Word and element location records
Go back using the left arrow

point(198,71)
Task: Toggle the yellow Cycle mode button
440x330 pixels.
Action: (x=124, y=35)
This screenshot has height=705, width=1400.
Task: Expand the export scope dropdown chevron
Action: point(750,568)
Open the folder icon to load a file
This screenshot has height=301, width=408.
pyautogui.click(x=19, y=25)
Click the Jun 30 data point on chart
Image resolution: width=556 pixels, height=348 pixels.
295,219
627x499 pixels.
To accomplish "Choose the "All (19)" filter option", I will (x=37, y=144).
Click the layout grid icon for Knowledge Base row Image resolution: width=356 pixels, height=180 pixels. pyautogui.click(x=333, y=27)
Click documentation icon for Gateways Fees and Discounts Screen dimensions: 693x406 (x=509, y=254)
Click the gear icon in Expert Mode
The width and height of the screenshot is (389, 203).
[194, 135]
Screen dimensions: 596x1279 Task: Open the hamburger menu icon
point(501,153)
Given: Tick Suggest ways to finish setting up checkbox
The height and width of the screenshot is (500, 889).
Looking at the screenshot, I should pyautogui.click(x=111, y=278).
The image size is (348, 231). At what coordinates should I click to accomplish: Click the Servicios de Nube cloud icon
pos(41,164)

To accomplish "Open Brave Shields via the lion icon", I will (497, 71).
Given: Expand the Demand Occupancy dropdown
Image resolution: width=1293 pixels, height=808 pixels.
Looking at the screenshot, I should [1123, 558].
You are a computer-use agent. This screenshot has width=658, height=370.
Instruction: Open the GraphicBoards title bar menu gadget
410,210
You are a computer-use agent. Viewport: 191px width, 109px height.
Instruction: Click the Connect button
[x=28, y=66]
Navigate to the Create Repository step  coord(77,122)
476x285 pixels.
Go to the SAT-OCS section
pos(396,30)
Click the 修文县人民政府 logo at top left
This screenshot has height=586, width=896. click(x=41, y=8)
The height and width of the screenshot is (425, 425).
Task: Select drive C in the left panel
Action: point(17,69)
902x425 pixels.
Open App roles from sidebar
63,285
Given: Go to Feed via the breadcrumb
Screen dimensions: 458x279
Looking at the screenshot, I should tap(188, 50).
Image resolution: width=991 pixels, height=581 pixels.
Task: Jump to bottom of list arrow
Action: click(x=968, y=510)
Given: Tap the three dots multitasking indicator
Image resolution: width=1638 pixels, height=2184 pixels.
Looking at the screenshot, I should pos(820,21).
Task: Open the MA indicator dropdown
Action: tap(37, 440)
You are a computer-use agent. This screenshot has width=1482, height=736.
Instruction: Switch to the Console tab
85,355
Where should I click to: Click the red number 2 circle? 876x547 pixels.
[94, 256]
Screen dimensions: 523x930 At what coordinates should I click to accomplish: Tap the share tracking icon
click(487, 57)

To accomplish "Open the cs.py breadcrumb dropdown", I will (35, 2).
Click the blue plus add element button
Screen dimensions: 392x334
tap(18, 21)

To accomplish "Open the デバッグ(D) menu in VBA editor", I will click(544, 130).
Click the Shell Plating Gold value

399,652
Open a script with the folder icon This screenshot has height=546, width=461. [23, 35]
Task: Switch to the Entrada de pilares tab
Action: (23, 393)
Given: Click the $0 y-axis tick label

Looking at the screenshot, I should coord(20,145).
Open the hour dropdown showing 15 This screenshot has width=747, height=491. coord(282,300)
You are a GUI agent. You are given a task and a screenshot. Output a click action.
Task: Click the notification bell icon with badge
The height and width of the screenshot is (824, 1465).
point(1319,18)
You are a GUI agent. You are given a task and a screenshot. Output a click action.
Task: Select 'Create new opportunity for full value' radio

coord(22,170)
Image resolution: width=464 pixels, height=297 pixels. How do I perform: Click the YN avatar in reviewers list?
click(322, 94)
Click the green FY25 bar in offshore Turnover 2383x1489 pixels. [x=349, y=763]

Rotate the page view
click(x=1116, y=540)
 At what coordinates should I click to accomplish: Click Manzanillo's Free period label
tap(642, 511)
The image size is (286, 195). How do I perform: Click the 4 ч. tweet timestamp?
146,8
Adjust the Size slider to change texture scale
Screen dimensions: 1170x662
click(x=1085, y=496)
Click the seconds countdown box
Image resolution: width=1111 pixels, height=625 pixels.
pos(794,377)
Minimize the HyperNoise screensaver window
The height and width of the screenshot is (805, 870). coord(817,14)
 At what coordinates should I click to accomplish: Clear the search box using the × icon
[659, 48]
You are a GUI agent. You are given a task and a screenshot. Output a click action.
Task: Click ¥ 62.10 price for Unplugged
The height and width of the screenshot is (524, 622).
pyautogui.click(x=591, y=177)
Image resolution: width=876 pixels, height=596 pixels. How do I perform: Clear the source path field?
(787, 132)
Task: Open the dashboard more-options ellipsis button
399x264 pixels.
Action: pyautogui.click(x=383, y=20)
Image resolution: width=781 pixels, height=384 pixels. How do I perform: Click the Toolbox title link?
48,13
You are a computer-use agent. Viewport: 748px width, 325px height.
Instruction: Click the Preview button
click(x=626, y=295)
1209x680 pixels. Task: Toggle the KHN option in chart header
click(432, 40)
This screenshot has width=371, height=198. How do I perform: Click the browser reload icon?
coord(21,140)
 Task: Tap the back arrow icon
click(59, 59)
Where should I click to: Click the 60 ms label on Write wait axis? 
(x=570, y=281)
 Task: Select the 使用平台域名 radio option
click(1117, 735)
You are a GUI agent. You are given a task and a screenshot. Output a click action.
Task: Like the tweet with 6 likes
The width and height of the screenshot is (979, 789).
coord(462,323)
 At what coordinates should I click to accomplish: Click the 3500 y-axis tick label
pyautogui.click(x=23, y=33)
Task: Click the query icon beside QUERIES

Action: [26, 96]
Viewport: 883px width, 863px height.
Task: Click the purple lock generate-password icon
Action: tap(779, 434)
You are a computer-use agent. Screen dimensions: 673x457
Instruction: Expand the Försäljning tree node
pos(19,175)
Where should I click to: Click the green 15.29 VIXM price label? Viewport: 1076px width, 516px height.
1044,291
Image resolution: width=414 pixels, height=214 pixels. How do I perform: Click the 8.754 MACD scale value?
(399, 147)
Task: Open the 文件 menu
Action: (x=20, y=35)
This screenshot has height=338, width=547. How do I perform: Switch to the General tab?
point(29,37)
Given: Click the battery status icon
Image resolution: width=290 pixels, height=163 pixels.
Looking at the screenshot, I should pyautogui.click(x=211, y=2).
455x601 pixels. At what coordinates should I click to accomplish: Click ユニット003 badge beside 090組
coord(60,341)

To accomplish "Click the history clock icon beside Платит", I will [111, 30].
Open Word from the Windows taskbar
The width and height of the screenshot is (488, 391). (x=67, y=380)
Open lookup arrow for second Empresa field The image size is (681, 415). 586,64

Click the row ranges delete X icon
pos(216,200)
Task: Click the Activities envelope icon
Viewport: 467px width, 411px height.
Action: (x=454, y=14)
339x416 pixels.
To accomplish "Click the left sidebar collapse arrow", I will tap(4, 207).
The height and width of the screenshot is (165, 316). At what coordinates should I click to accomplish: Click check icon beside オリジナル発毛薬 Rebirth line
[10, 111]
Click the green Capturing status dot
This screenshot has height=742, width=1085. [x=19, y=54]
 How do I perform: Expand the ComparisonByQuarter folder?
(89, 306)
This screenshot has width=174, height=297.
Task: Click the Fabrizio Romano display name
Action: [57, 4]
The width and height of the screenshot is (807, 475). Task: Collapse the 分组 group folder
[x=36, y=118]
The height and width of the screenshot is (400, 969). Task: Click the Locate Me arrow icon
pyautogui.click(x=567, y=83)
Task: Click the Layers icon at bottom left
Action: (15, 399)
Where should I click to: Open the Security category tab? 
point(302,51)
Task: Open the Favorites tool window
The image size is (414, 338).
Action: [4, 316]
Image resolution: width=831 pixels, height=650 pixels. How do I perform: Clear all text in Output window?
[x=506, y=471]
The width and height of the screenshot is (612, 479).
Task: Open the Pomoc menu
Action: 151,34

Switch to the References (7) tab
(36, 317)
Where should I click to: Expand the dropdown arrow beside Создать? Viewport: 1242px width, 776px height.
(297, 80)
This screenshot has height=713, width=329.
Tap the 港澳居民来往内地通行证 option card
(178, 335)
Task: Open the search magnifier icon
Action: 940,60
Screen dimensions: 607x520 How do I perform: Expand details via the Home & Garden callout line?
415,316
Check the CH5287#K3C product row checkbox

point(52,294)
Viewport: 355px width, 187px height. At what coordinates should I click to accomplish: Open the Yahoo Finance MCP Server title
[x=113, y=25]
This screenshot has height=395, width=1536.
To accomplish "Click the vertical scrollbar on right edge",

### Exercise goal
Copy everything from the line containing "The width and height of the screenshot is (807, 475)." down to the line containing "Action: [4, 316]", swapping "Favorites" for "Bookmarks" and changing nothing else.

### Reply
The width and height of the screenshot is (807, 475). Task: Collapse the 分组 group folder
[x=36, y=118]
The height and width of the screenshot is (400, 969). Task: Click the Locate Me arrow icon
pyautogui.click(x=567, y=83)
Task: Click the Layers icon at bottom left
Action: (15, 399)
Where should I click to: Open the Security category tab? 
point(302,51)
Task: Open the Bookmarks tool window
The image size is (414, 338).
Action: [4, 316]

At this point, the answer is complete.